• Problem description:
Rewrite the lines of the listing between the line holding "Given: Click Hispanic" and the line holding "(x=166, y=324)", inclusive, swapping "yellow" for "orange" and leaving everything else unchanged. Return only those lines.

>> Start

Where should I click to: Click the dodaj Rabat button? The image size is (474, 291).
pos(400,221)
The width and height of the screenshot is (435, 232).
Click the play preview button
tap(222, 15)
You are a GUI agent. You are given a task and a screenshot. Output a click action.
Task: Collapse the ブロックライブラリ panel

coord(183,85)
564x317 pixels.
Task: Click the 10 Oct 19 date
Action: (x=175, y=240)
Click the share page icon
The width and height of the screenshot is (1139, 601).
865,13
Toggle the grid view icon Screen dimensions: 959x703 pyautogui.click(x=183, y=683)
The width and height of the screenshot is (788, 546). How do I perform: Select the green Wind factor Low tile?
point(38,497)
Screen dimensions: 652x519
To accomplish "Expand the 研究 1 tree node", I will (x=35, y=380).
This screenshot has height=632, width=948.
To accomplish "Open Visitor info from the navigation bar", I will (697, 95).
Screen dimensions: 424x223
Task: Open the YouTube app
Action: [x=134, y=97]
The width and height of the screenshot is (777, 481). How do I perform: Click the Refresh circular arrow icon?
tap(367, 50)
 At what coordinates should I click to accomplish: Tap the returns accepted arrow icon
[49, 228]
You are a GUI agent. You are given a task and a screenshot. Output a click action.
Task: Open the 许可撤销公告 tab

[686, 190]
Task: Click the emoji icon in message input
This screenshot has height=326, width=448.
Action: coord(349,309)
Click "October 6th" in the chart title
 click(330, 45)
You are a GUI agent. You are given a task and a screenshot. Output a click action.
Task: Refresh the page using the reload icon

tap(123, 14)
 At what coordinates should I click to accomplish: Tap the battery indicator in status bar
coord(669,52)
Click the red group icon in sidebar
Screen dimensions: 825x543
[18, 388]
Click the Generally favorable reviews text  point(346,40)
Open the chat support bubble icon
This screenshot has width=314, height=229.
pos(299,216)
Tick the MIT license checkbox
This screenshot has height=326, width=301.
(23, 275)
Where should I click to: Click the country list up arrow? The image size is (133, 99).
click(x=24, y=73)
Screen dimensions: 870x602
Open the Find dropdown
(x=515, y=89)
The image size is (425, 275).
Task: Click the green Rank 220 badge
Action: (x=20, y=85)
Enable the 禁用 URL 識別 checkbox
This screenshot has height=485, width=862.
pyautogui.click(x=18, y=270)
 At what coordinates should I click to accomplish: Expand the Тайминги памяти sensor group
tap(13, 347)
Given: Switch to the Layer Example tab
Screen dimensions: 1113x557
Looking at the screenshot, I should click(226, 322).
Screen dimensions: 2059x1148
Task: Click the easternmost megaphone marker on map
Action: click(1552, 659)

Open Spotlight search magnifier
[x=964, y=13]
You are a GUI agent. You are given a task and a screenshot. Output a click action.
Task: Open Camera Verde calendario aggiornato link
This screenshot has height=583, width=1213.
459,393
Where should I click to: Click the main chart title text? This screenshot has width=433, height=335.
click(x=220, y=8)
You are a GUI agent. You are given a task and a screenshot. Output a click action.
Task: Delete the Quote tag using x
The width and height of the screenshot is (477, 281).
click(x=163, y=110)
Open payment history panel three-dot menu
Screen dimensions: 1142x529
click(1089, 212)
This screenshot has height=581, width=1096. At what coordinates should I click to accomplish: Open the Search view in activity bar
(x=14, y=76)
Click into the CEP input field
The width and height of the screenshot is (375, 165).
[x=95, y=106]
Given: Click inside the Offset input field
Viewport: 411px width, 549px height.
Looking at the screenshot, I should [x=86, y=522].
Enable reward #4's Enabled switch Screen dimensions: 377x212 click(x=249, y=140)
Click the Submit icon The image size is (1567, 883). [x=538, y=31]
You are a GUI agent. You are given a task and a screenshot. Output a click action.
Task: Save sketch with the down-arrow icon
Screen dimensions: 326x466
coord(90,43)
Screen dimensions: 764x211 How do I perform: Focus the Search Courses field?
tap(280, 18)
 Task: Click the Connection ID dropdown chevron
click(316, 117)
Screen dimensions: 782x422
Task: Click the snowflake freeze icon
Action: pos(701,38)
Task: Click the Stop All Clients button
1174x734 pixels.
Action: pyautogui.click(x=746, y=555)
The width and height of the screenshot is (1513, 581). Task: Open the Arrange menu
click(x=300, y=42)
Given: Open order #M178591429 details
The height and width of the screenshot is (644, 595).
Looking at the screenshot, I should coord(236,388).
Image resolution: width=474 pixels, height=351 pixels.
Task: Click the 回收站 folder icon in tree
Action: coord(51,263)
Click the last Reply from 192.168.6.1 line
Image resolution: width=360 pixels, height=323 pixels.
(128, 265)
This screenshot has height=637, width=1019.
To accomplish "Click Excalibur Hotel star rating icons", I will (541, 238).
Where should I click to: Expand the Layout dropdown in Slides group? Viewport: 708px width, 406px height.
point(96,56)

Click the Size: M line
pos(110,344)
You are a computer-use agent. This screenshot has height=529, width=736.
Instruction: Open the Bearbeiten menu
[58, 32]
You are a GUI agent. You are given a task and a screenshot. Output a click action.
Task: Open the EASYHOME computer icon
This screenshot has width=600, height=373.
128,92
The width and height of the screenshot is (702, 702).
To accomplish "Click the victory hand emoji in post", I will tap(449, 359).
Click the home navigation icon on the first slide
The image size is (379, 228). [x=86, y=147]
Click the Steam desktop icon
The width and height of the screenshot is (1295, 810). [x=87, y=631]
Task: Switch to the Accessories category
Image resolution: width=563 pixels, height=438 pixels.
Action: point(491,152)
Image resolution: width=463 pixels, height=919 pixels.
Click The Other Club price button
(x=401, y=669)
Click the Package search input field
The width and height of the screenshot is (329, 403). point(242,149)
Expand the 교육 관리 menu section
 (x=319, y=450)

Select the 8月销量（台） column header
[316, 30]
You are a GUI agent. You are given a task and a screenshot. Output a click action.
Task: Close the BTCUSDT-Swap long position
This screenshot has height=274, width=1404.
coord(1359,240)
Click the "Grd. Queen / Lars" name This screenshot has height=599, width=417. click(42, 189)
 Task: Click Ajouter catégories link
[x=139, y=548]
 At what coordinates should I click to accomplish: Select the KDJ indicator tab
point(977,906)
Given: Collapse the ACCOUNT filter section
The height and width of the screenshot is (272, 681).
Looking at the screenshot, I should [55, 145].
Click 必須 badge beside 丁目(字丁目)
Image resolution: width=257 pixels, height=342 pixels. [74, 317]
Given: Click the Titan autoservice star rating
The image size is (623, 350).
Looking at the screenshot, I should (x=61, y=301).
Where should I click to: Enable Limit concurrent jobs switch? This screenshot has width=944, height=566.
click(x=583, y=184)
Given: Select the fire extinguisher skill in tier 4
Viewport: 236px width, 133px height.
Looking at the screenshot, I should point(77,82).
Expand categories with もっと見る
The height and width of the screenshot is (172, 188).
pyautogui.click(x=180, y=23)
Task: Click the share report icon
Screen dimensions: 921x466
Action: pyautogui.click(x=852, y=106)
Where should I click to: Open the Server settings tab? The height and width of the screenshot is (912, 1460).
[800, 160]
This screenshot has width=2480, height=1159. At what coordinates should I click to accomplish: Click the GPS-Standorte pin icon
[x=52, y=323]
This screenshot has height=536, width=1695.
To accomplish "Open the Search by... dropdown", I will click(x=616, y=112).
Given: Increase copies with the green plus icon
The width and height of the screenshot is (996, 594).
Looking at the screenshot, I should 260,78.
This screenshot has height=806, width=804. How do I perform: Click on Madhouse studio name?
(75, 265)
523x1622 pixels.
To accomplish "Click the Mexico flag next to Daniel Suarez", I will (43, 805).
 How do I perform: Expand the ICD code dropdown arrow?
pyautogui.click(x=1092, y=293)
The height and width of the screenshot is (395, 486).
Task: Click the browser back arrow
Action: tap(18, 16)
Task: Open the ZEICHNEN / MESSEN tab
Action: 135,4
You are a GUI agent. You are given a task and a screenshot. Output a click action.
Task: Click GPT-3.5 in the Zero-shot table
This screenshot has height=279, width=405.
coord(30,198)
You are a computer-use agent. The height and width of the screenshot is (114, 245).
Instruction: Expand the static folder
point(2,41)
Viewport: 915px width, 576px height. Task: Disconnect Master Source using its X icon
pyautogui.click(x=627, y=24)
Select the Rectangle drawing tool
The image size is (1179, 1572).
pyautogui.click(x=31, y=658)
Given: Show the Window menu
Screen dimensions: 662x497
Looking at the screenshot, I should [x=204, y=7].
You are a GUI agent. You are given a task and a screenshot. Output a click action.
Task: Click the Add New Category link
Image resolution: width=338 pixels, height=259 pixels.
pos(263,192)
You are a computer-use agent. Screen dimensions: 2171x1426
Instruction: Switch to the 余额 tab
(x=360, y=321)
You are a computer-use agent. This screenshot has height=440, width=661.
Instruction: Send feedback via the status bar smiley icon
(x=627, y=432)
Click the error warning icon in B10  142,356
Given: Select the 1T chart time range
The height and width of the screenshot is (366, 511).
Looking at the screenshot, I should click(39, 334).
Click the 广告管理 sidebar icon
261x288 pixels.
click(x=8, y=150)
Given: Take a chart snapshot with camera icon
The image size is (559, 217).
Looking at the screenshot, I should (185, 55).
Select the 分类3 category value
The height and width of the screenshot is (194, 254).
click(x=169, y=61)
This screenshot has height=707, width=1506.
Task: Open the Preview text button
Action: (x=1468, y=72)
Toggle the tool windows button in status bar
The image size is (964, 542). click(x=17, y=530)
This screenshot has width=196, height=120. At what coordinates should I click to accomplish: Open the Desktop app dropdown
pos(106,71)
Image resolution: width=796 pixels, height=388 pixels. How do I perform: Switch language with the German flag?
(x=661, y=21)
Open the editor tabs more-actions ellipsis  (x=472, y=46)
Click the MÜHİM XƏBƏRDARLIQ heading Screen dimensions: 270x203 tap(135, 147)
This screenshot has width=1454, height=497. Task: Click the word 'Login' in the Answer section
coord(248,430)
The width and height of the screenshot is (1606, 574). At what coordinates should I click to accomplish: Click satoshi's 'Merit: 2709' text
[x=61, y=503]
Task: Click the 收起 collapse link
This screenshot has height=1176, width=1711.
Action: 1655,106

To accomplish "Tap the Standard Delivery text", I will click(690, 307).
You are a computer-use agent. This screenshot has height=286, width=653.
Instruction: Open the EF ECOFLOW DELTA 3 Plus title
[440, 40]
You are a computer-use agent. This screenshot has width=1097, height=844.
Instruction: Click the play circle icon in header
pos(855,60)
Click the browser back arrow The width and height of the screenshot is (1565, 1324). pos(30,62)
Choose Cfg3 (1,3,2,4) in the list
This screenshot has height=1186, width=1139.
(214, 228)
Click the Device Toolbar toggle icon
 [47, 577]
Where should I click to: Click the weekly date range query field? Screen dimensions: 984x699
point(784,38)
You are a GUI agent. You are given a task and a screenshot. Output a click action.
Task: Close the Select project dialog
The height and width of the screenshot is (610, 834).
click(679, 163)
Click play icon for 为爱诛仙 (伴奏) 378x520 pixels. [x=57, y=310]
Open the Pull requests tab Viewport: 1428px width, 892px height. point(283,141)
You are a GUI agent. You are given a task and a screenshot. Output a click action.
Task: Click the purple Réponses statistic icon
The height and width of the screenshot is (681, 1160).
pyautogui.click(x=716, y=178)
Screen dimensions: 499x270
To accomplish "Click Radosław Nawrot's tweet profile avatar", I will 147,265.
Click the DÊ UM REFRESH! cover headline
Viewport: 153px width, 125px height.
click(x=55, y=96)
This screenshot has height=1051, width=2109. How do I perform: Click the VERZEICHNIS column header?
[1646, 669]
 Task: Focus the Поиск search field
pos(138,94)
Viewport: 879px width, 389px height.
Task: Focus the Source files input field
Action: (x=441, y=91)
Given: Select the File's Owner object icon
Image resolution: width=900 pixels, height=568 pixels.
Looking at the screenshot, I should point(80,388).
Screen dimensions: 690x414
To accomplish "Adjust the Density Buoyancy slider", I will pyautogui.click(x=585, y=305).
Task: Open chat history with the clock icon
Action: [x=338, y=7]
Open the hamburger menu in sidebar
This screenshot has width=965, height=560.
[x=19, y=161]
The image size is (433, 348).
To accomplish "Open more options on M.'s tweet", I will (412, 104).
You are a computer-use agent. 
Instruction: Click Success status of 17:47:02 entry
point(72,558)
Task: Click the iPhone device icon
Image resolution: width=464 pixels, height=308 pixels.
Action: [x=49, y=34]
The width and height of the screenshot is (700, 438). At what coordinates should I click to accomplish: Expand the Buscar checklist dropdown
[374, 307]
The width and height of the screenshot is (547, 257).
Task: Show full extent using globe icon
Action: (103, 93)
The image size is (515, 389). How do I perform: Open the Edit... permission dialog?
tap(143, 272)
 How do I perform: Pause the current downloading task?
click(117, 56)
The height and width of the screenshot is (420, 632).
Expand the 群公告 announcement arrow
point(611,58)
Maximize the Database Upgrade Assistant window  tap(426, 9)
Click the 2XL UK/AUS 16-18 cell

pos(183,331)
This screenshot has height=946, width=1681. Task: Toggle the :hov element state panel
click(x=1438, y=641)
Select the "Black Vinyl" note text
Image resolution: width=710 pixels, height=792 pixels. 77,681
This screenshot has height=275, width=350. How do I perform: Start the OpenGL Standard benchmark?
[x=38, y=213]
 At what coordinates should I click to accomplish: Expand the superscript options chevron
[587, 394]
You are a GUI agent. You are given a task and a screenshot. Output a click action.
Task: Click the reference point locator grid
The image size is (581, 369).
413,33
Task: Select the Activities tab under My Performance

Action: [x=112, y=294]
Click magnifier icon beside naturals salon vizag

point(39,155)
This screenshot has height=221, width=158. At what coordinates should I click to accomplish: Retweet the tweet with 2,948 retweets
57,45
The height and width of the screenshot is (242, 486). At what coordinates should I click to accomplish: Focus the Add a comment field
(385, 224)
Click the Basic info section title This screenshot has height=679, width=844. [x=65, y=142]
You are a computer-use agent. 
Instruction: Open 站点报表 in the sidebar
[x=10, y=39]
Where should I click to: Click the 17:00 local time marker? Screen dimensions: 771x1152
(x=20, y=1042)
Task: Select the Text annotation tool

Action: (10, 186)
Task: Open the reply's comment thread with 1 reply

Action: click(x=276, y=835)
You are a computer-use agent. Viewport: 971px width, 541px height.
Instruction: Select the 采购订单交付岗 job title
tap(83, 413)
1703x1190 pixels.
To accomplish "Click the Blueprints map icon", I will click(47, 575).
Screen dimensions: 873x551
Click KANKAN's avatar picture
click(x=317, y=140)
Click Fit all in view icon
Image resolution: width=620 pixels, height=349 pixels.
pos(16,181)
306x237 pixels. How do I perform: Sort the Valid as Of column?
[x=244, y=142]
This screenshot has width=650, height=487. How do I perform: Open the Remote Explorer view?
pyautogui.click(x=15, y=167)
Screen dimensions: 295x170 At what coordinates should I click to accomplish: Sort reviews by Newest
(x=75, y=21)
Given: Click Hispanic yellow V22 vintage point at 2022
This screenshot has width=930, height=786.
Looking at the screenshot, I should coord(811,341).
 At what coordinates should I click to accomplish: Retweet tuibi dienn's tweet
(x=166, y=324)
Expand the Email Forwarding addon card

>> End

• Final answer:
Given: Click Hispanic orange V22 vintage point at 2022
This screenshot has width=930, height=786.
Looking at the screenshot, I should coord(811,341).
 At what coordinates should I click to accomplish: Retweet tuibi dienn's tweet
(x=166, y=324)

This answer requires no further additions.